Information shown Start Marker
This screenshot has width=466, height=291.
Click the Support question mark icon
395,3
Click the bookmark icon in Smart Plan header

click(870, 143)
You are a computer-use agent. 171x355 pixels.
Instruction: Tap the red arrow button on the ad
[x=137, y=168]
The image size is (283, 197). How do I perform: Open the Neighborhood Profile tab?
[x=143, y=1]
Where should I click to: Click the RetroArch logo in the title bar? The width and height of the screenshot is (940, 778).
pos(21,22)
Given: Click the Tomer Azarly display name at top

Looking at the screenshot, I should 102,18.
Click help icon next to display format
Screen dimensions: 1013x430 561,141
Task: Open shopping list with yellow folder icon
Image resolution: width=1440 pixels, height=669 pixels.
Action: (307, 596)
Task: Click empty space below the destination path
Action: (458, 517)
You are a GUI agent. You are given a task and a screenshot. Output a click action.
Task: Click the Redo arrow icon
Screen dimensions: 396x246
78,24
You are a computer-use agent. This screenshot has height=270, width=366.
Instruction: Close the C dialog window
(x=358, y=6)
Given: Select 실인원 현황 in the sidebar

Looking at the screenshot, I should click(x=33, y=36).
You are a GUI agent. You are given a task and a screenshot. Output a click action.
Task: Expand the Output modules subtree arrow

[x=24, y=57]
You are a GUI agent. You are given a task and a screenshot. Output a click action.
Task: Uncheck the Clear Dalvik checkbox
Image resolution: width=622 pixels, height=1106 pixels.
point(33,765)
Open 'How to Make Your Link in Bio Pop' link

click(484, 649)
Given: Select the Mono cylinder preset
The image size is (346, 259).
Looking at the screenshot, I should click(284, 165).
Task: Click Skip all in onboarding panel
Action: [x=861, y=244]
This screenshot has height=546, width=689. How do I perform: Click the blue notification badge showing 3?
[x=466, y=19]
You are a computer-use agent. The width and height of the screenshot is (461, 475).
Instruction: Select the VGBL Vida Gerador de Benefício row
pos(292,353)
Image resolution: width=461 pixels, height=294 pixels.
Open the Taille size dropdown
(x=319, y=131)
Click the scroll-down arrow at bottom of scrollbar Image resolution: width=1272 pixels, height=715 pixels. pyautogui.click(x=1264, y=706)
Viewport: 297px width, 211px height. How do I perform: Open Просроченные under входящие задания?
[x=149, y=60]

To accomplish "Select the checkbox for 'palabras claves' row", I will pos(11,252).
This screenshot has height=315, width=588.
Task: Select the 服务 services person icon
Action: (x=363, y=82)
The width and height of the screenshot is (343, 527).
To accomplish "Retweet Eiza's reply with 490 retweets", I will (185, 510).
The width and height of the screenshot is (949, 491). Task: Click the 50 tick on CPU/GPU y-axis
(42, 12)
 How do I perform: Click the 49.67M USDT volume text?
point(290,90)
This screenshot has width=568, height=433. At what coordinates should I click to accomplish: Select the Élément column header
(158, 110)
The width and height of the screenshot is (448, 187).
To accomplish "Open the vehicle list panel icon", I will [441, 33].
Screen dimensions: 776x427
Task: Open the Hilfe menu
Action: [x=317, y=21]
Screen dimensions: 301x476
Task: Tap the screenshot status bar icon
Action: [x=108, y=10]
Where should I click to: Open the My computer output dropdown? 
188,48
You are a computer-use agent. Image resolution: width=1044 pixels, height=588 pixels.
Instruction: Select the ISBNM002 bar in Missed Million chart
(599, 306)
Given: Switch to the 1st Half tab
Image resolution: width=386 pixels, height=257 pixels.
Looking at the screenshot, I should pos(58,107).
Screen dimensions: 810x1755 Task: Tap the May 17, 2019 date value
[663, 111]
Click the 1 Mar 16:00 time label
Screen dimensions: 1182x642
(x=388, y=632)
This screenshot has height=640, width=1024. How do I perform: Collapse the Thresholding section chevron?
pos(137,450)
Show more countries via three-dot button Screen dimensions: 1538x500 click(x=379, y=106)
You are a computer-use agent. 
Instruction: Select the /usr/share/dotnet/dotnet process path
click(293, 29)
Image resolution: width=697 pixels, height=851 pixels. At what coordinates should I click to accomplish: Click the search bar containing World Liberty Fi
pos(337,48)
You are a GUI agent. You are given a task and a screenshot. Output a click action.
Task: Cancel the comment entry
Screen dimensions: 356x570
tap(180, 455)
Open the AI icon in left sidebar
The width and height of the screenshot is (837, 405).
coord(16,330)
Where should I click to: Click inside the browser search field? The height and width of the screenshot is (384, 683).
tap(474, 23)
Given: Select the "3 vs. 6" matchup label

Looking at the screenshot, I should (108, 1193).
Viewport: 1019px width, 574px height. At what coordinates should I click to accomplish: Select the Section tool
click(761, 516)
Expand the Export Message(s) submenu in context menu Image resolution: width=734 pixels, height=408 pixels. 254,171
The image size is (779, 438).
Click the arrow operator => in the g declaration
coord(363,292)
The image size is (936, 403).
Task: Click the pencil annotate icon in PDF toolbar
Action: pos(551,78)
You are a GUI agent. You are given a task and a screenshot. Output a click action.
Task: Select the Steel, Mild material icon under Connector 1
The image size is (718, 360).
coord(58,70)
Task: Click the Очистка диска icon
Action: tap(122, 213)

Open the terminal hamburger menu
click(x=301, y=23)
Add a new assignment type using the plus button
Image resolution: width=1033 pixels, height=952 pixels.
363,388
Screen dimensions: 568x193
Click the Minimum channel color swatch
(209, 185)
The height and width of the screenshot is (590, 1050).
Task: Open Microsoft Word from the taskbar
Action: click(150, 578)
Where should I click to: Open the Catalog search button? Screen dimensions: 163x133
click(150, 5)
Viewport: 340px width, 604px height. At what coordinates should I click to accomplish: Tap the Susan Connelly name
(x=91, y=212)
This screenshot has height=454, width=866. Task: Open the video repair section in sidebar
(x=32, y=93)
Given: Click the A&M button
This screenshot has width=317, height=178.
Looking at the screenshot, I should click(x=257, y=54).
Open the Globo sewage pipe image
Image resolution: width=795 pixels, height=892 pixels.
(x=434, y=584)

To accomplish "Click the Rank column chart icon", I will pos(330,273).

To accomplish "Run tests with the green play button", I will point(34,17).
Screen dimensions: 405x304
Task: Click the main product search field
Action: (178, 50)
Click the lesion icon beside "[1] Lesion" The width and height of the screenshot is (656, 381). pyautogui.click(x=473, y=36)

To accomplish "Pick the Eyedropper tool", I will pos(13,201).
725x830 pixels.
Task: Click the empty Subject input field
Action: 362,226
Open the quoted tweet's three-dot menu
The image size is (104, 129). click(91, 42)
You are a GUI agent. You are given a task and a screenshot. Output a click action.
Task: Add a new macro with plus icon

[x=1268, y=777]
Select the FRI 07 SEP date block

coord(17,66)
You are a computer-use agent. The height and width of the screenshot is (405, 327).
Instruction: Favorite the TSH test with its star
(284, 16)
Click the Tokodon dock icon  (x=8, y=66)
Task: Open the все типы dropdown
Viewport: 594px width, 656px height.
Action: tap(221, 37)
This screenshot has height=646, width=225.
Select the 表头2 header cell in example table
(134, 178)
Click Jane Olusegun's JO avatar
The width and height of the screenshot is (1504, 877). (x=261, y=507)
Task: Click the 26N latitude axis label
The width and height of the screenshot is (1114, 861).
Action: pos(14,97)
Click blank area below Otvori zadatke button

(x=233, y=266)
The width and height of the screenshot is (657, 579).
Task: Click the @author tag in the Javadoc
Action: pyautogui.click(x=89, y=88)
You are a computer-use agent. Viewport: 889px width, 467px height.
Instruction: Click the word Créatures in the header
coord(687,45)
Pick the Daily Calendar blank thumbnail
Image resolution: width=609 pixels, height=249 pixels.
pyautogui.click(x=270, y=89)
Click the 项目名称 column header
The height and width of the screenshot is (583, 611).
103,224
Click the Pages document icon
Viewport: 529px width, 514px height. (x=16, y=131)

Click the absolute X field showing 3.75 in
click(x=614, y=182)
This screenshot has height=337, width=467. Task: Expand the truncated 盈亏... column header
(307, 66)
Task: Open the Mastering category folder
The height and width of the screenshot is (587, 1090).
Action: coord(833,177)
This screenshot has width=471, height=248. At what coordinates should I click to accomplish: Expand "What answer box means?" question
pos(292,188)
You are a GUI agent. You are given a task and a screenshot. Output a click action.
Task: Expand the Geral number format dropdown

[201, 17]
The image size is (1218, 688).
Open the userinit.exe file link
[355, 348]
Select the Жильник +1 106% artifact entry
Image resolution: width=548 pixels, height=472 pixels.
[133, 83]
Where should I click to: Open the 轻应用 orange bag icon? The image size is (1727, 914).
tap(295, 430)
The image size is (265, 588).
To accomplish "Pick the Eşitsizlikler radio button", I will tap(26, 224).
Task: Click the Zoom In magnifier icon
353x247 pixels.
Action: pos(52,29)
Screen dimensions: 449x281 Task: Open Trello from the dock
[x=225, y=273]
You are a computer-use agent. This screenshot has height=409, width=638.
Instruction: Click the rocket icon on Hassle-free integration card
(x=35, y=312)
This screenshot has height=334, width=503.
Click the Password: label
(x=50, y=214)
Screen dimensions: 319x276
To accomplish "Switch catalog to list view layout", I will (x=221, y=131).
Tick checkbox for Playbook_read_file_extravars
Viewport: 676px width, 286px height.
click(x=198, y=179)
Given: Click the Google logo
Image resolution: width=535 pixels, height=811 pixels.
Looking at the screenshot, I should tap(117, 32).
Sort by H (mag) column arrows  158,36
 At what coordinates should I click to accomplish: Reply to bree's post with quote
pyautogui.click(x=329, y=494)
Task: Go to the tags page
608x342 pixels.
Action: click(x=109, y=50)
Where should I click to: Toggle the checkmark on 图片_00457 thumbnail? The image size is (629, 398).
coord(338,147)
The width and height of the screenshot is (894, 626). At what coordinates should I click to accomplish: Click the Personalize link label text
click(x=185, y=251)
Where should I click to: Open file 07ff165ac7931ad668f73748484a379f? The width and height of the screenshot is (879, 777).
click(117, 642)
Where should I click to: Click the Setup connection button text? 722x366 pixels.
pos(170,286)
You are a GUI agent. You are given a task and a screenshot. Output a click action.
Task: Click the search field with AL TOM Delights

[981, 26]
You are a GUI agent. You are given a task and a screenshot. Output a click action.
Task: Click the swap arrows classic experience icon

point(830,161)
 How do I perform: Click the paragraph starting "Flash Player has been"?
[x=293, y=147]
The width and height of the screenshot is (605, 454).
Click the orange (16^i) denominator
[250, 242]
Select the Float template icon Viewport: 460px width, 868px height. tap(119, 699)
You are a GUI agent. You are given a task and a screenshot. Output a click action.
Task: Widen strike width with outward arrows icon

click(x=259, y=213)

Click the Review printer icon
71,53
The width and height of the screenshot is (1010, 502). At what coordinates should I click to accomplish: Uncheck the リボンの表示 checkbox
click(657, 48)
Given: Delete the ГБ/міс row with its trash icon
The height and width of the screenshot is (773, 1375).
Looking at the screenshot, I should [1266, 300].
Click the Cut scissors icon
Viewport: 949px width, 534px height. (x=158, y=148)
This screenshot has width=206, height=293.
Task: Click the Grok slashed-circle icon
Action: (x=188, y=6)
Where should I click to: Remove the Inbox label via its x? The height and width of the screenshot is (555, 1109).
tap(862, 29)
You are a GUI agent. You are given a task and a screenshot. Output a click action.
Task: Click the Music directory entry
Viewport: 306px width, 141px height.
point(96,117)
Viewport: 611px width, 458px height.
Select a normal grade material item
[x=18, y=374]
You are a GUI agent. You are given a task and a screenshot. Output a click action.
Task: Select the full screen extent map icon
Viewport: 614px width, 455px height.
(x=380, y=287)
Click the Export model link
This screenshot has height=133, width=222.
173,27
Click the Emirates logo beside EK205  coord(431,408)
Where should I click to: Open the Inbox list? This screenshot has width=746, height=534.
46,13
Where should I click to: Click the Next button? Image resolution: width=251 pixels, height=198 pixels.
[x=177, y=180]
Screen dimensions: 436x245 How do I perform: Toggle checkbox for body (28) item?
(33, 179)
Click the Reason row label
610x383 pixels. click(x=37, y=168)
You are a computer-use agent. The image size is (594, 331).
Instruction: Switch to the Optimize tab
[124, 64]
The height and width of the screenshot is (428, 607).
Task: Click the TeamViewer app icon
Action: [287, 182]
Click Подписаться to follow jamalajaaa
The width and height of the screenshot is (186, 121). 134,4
Information shown End Marker
About this exercise: In the lines above, find the word "entry" and copy each line that contains it.

Solution for this problem:
Task: Cancel the comment entry
Select the Жильник +1 106% artifact entry
Task: Click the Music directory entry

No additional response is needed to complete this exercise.